Item position entries:
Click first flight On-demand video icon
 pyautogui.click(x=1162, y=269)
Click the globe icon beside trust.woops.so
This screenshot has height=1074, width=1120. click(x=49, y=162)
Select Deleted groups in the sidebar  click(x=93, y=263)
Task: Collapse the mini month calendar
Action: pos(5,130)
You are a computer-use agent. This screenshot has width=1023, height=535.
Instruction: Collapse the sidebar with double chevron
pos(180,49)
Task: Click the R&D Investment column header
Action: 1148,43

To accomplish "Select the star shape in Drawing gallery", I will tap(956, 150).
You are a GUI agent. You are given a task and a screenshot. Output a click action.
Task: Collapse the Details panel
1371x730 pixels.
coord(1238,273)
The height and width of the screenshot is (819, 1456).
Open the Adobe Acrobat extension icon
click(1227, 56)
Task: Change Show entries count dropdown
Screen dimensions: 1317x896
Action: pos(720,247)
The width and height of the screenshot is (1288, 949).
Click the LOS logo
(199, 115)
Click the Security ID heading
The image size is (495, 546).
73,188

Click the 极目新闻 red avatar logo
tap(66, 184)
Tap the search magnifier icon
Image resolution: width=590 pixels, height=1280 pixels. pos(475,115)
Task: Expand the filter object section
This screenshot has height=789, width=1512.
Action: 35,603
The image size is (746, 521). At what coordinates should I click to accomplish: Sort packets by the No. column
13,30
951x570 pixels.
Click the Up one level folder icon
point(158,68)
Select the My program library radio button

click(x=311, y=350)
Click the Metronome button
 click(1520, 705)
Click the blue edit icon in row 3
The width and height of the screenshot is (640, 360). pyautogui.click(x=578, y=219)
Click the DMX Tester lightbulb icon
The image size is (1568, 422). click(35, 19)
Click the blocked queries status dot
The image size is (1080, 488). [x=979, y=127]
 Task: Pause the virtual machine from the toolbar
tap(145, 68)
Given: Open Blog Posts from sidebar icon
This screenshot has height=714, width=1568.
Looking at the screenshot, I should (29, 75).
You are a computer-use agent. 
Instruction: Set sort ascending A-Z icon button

■ **Task instructions**: Rewrite the material from the line with "951x570 pixels." through the end of the material as a numbered list, leaving out any blank lines.

■ **Output of the exercise**:
1. 951x570 pixels.
2. Click the Up one level folder icon
3. point(158,68)
4. Select the My program library radio button
5. click(x=311, y=350)
6. Click the Metronome button
7.  click(1520, 705)
8. Click the blue edit icon in row 3
9. The width and height of the screenshot is (640, 360). pyautogui.click(x=578, y=219)
10. Click the DMX Tester lightbulb icon
11. The image size is (1568, 422). click(35, 19)
12. Click the blocked queries status dot
13. The image size is (1080, 488). [x=979, y=127]
14.  Task: Pause the virtual machine from the toolbar
15. tap(145, 68)
16. Given: Open Blog Posts from sidebar icon
17. This screenshot has height=714, width=1568.
18. Looking at the screenshot, I should (29, 75).
19. You are a computer-use agent. 
20. Instruction: Set sort ascending A-Z icon button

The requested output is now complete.